**What to do**
In two sentences, summarize the Psychiatric News article on the search for a gene behind depression.

**Extracted text**
###
Clinical and Research News
Despite Frustration, Search Continues for Gene Causing Depression
Psychiatric News
Volume 47 Number 11 page 21b-21b

Genomewide association studies have proven remarkably successful at identifying genes contributing to a number of diseases, notably breast cancer, lung cancer, diabetes, Parkinson’s disease, multiple sclerosis, lupus, and age-related macular degeneration.

But the largest genomewide association study conducted to date to identify genes contributing to major depressive disorder has not been fruitful.

The study was headed by Patrick Sullivan, M.D., a professor of psychiatry and genetics at the University of North Carolina. The results appeared online April 3 in Molecular Psychiatry.

In the discovery phase of the study, Sullivan and colleagues compared snips of genetic material taken from some 9,000 individuals who had had a major depressive disorder with genetic material from 9,000 individuals who had not had a major depressive disorder.

During a replication phase of the study, they compared snips of genetic material taken from some 7,000 individuals who had experienced major depression with genetic material taken from about 51,000 who never had the disorder.
###
**Supplied entries**
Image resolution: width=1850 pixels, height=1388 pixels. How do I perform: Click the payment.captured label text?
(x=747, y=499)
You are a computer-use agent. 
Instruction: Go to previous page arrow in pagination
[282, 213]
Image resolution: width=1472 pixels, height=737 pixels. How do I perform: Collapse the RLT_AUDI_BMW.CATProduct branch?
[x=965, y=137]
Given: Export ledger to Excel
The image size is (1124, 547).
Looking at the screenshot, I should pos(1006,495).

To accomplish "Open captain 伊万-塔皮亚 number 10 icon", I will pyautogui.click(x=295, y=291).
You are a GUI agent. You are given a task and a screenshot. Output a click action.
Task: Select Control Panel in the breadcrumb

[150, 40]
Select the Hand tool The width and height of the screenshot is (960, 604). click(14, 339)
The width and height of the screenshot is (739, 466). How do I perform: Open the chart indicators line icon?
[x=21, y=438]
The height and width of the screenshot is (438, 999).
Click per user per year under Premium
###
**Finished task**
Although genomewide association studies have identified genes contributing to diseases such as breast cancer, diabetes, and Parkinson's disease, the largest such study so far on major depressive disorder, headed by Patrick Sullivan of the University of North Carolina and published online in Molecular Psychiatry, has not been fruitful. Its discovery phase compared genetic material from about 9,000 people who had had major depressive disorder with that of 9,000 who had not, and its replication phase compared about 7,000 people who had experienced major depression with about 51,000 who never had it.